[[ Data to process, beginning ]]
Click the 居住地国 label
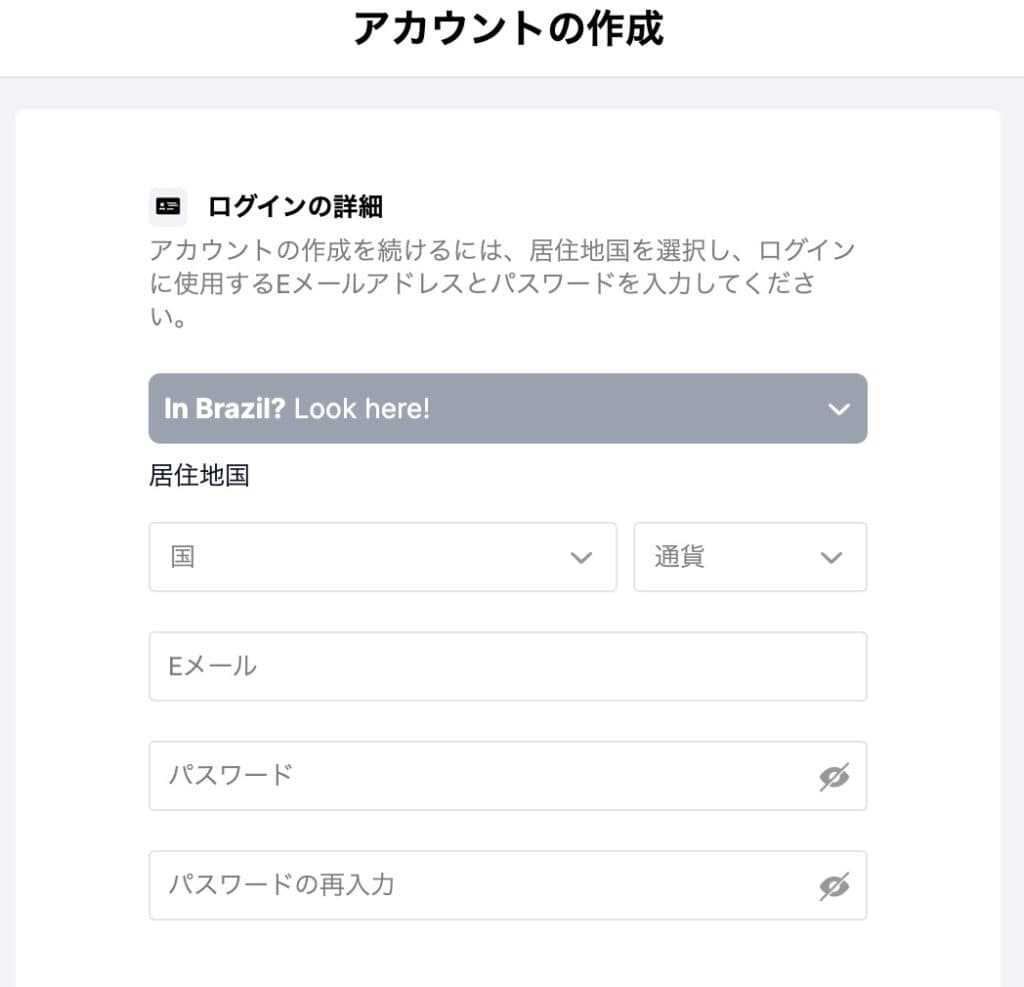This screenshot has width=1024, height=987. point(199,476)
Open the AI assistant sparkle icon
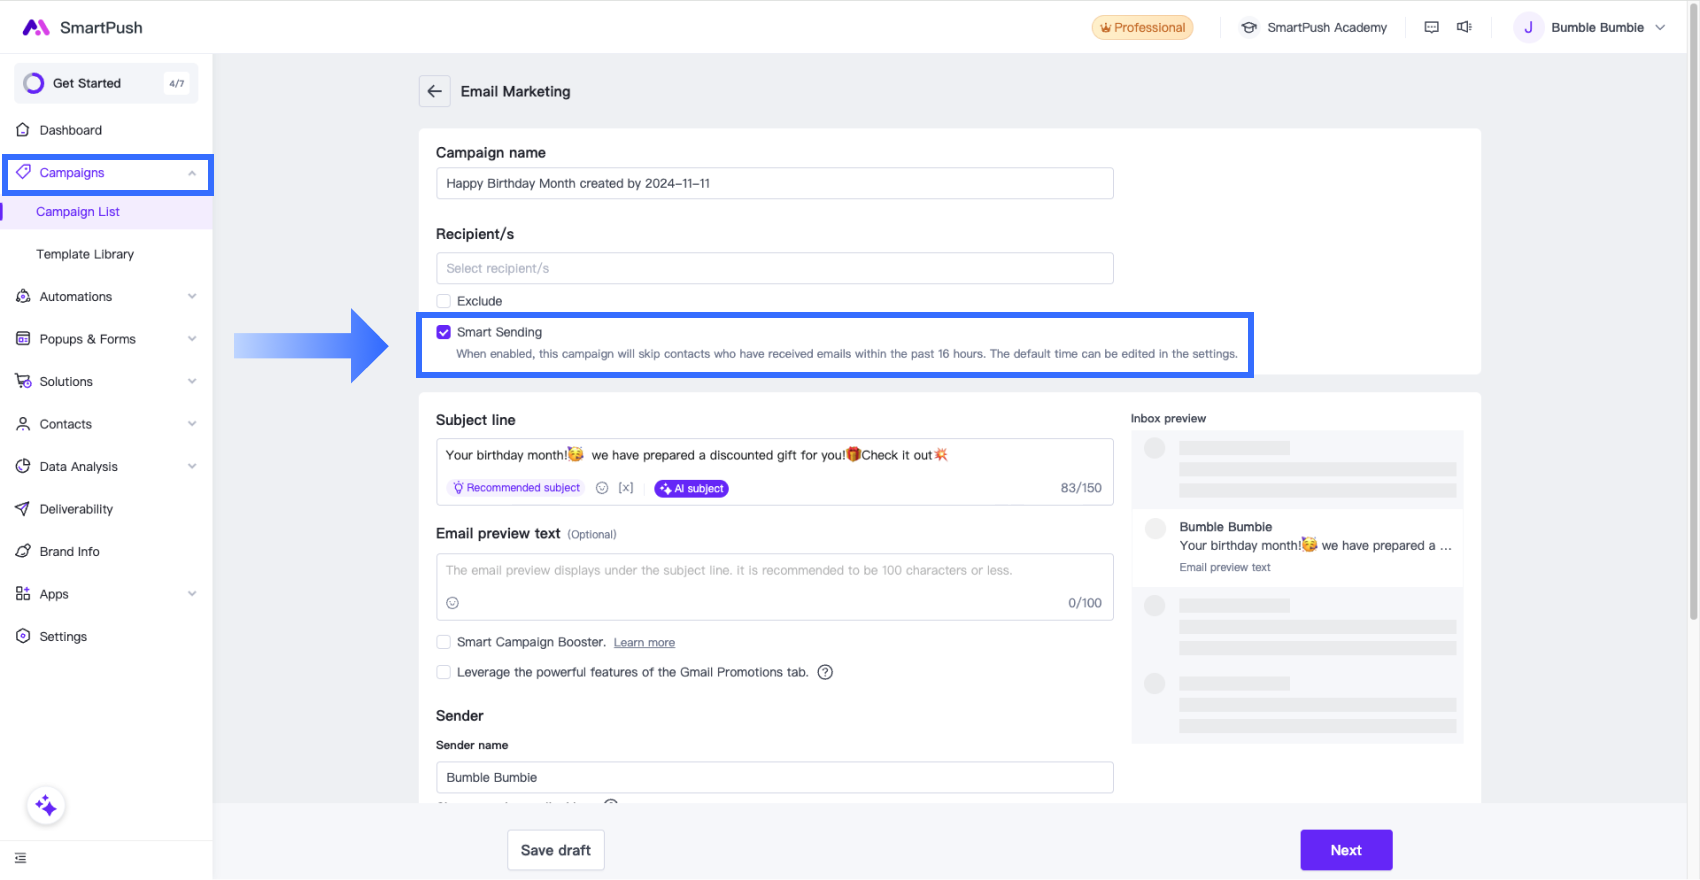1700x880 pixels. click(46, 806)
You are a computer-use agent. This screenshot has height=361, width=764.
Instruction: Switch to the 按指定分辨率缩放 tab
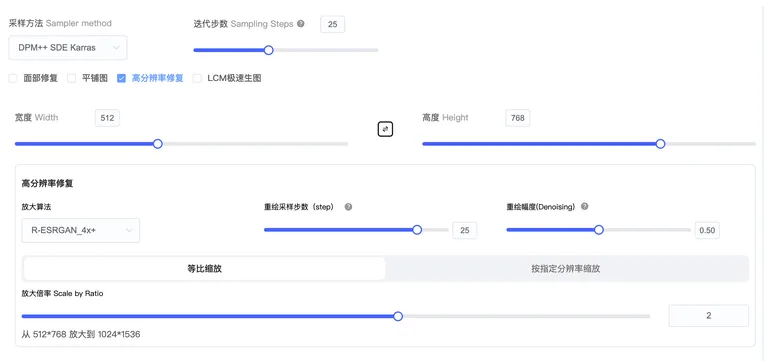566,268
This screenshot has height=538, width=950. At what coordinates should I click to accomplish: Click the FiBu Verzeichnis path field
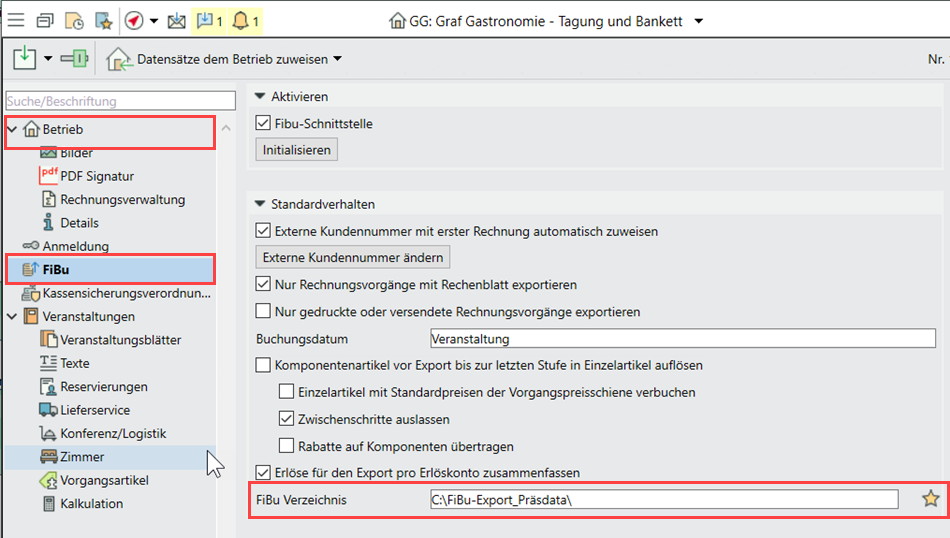(x=660, y=499)
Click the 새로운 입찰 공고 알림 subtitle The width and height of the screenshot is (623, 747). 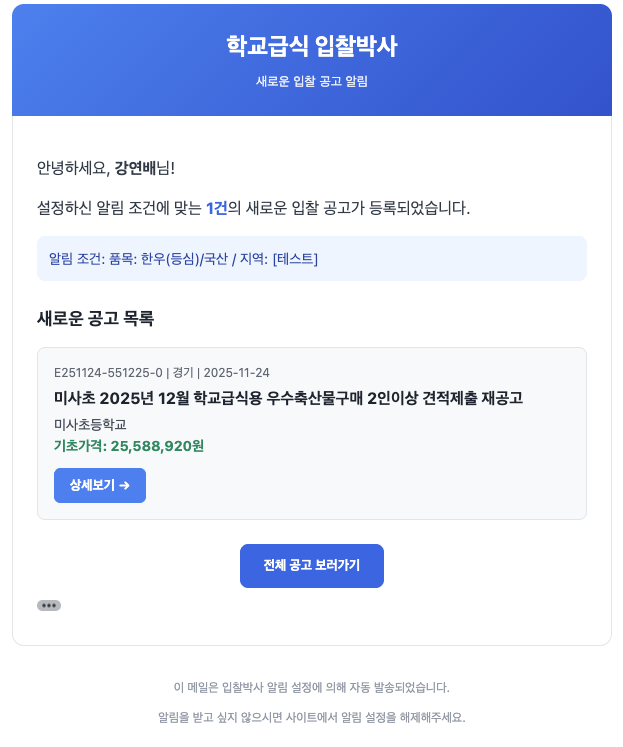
[[ Data to process, end ]]
Task statement - Retype the data above in full, exactly as it stands, and skip any image.

Answer for the task -
Click the 居住地国 label
This screenshot has width=1024, height=987. point(199,476)
Open the AI assistant sparkle icon
1700x880 pixels. click(46, 806)
You are a computer-use agent. This screenshot has height=361, width=764.
Instruction: Switch to the 按指定分辨率缩放 tab
566,268
This screenshot has height=538, width=950. At what coordinates should I click to accomplish: Click the FiBu Verzeichnis path field
(x=660, y=499)
Click the 새로운 입찰 공고 알림 subtitle The width and height of the screenshot is (623, 747). 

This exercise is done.